In 2018 Poston published an ebook about crisis management, titled "The Crisis Communications Manual."

== Career ==
Poston joined NASCAR in 2001 to assist in managing the controversy around the death of Dale Earnhardt. Poston managed communications in a time of significant growth for the sport but was also faced with a number of high-profile controversies.

While at NASCAR, Poston oversaw communications regarding several major changes to the sport, including an updated championship points system, racecar changes, revised substance abuse policy, and fan outreach and diversity enhancement. Poston also oversaw NASCAR's push for greater media openness with the development of the NASCAR Citizen Journalist Corps.

Poston served as the primary communications strategist and spokesperson in several controversies and lawsuits related to NASCAR. Those challenges included a major antitrust lawsuit involving a racetrack in Kentucky Speedway v.

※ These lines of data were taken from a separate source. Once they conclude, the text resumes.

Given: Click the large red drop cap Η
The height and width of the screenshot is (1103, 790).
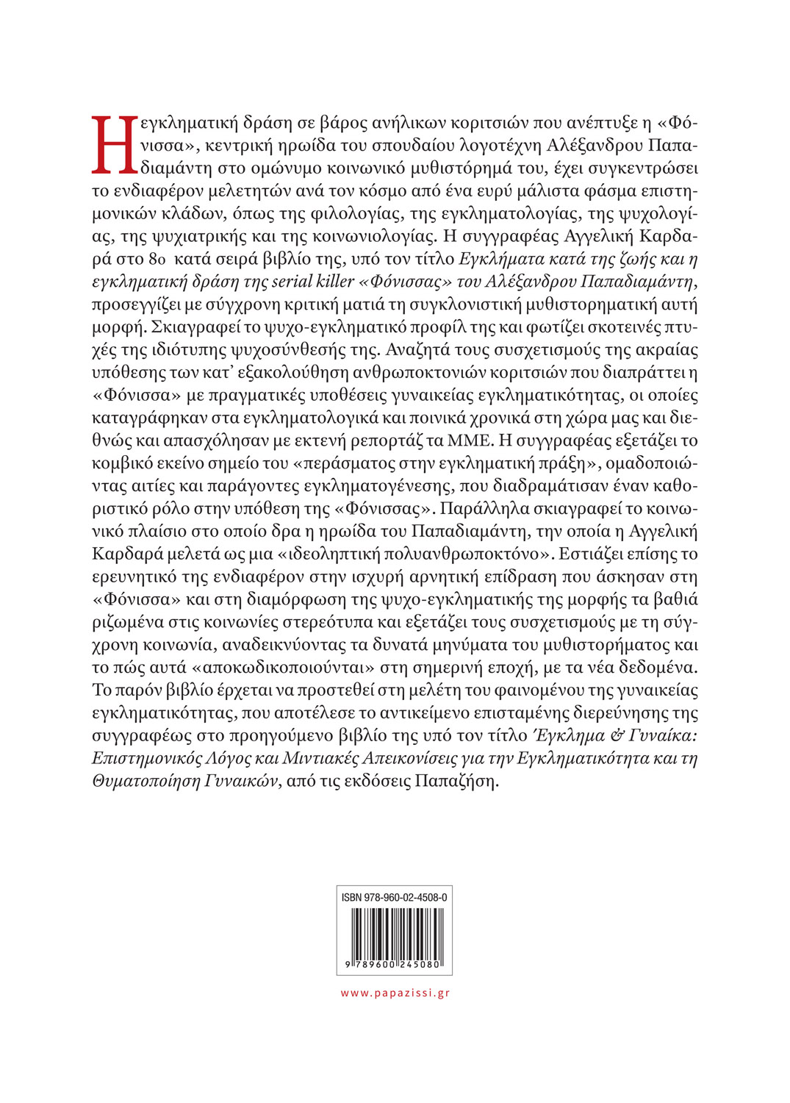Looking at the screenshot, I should click(114, 145).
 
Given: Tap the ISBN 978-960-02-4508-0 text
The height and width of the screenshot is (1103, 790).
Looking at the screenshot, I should click(394, 898).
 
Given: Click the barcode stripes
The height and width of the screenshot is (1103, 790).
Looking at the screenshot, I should click(395, 932).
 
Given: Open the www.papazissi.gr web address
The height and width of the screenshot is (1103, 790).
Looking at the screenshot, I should click(395, 993).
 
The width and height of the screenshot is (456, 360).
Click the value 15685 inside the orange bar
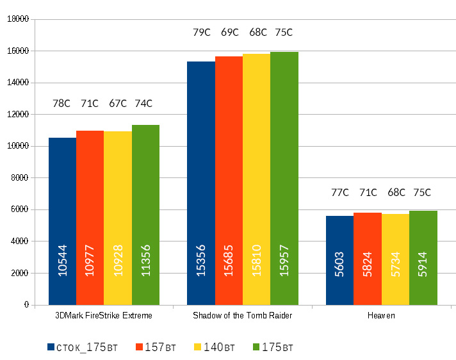tap(229, 261)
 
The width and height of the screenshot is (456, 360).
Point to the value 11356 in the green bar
tap(145, 261)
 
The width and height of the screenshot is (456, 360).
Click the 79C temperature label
tap(201, 32)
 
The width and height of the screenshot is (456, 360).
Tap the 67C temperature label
tap(117, 103)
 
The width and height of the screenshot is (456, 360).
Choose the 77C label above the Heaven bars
tap(339, 192)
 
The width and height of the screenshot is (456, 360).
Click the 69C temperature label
tap(229, 32)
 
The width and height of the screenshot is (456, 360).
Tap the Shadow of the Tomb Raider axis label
tap(242, 316)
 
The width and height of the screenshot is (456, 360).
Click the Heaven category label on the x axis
tap(381, 316)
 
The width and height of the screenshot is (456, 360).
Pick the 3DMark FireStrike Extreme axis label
tap(104, 316)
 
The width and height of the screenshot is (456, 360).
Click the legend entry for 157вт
tap(156, 347)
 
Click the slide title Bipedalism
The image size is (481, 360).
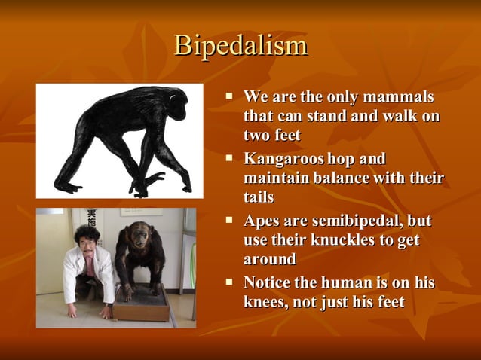tap(240, 46)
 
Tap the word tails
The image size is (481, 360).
tap(258, 197)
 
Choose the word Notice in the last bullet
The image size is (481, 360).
tap(268, 283)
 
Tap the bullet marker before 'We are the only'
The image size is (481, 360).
tap(231, 97)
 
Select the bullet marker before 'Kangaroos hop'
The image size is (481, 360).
tap(231, 159)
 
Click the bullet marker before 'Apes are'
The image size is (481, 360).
tap(231, 221)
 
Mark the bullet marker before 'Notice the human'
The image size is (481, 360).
tap(231, 282)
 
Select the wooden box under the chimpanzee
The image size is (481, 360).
tap(142, 302)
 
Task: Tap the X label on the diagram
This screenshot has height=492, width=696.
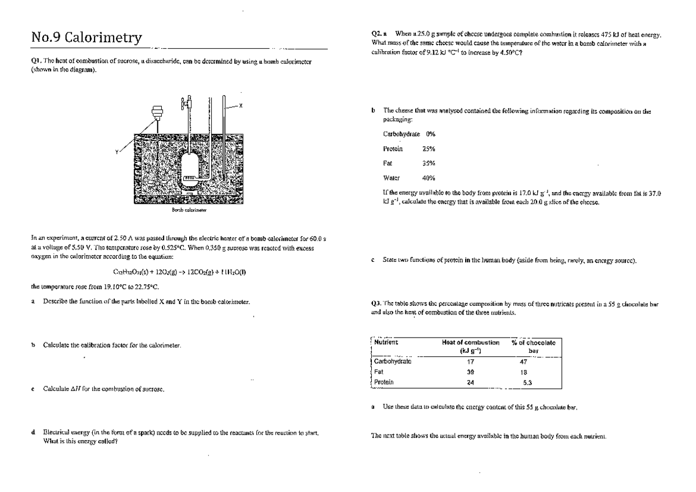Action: [x=241, y=105]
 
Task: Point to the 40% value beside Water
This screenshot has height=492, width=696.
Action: [x=429, y=178]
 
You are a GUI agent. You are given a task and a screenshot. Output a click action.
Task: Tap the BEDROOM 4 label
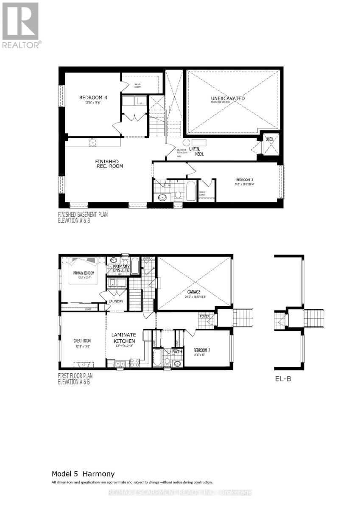(x=93, y=98)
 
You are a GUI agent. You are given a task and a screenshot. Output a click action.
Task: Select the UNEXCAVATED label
(x=228, y=98)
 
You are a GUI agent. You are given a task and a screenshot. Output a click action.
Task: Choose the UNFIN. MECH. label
(x=199, y=151)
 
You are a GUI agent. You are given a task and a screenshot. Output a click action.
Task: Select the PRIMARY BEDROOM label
(x=82, y=273)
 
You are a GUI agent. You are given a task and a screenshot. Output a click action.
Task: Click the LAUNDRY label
(x=115, y=301)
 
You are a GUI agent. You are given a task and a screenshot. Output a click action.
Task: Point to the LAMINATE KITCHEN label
(x=123, y=338)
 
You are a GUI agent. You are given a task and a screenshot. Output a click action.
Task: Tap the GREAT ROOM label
(x=82, y=341)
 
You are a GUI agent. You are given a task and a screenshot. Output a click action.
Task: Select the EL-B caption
(x=282, y=379)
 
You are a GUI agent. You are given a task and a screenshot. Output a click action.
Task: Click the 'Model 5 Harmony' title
(x=83, y=473)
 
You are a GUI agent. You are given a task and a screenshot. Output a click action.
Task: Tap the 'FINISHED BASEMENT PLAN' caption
(x=83, y=215)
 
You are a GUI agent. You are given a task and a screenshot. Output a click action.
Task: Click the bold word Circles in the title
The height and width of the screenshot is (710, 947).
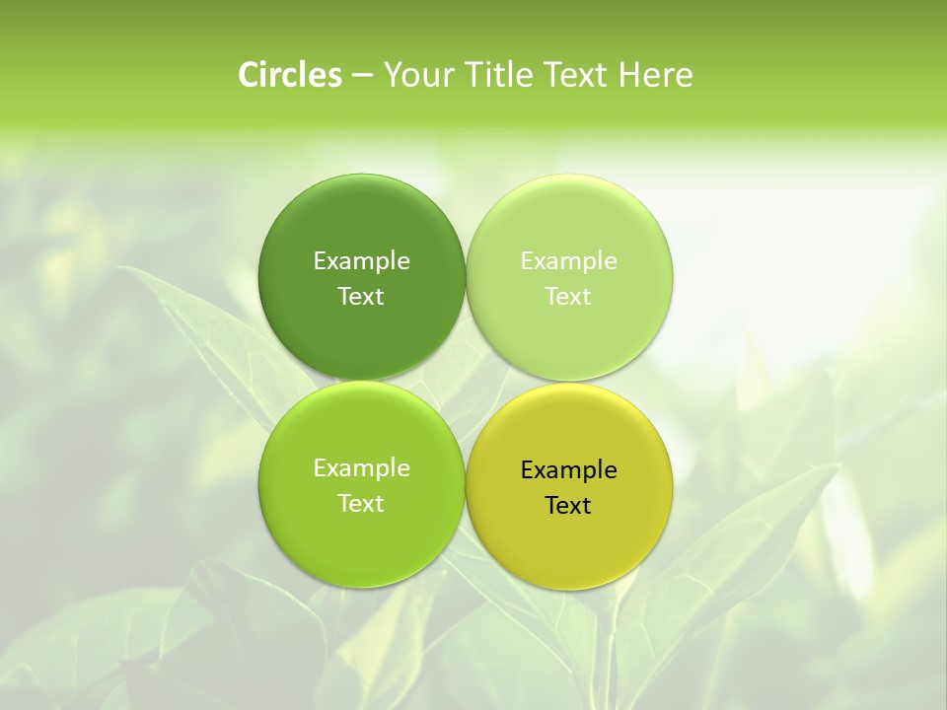pyautogui.click(x=289, y=75)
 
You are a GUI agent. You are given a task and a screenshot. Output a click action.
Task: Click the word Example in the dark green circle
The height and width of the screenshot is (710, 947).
pyautogui.click(x=362, y=260)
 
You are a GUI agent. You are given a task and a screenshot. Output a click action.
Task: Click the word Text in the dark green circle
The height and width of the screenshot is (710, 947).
pyautogui.click(x=361, y=296)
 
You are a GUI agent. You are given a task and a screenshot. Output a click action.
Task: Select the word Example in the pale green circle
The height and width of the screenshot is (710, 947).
pyautogui.click(x=569, y=260)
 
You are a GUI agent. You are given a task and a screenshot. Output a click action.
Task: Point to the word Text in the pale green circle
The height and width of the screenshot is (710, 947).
pyautogui.click(x=568, y=296)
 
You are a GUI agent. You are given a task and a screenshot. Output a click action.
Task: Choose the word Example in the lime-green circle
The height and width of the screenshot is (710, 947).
pyautogui.click(x=362, y=467)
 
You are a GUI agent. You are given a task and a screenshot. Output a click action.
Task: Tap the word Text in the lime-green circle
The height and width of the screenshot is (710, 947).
pyautogui.click(x=361, y=503)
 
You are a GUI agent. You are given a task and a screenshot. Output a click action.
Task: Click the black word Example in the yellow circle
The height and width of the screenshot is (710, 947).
pyautogui.click(x=569, y=469)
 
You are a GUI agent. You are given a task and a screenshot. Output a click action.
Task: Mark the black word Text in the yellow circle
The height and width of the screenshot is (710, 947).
pyautogui.click(x=568, y=505)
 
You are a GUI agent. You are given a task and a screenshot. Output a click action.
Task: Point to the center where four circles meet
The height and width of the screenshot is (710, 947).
pyautogui.click(x=466, y=381)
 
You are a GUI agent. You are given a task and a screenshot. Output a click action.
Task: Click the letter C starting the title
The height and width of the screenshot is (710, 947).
pyautogui.click(x=249, y=75)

NASCAR; a sponsorship lawsuit AT&T v. NASCAR; and a lawsuit challenging NASCAR substance abuse policy. Jeremy Mayfield v. NASCAR. In 2006, while NBC Sports was a league broadcast partner, NBC’s Dateline sent Muslim-looking men to a race in southwest Virginia to see how the NASCAR fans would treat them. In 2009, Poston expressed NASCAR's criticism of ABC's coverage of the fall Talladega race, stating: "ABC missed a lot of good racing."

Poston retold some of the “behind the scenes” steps NASCAR took as part of its accident investigation concerning the death of NASCAR driver Dale Earnhardt in a book entitled, “Chicken Soup for the Soul.

== Later career ==
Poston later became president of Tuckahoe Strategies, a strategic communications firm specializing in public relations, crisis management, and litigation communications. The firm opened in 2011.

He also serves as senior counsel at Dominion Strategies and is Of Counsel at Levick Strategic Communications.